Sometimes, we rush email replies. Analyze each response you want to turn into an email template. What can you do to improve upon it in order to give it a higher rate of conversions and customer satisfaction? Edit your response accordingly so that you have the best version of it saved as your email template going forward.

Step 4: Highlight customizable areas of the template.

Be sure to highlight areas that you will need to customize in your template in a way that you won’t miss. The last thing you will want to do is send an email to a customer that starts out with Dear First Name. Make those areas stand out by highlighting them, bolding them, or using **\*STARS AND CAPS*** to ensure that you customize each template you copy and paste as a response.

Step 5: Save your templates in a specific folder.

When ready, send the email template to yourself with a subject that describes the nature of the template. If the information in the template will need to be updated at a later date, include an expiration date in the subject line as well.

Once you receive the email, put it in a specific folder within your inbox and make sure that folder shows up at the top of your folder’s list. This way, your email templates are quickly accessible while you are checking your daily email.

Step 6: Continue to grow your templates.

Each time you start responding to an email, think about whether you have responded to one similar in the past. Even if it’s just a once a while, you should create an email template for it right then. The more templates you have at your disposal, the less time you will have to spend on email going forward.

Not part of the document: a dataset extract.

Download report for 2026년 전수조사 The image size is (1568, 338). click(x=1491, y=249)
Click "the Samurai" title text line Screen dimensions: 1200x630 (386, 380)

Also, each time you find yourself copying and pasting a template, then editing a particular part of it (beyond the customized portions), consider updating your template so that you won’t have to make the same edits each time.

Bonus: Do some A/B testing.

For email templates sent to potential customers that could lead to conversions, consider taking some time to do some A/B testing. Simply craft two (or more) versions of the email template. Alternate between which versions you send out and see which ones get the responses that lead to purchases.

Better yet, if you use Google Analytics to track conversions on your website, use UTM tags to identify which version of the email people click on to go to your website to make a purchase. Then you will be able to track your test results in Google Analytics.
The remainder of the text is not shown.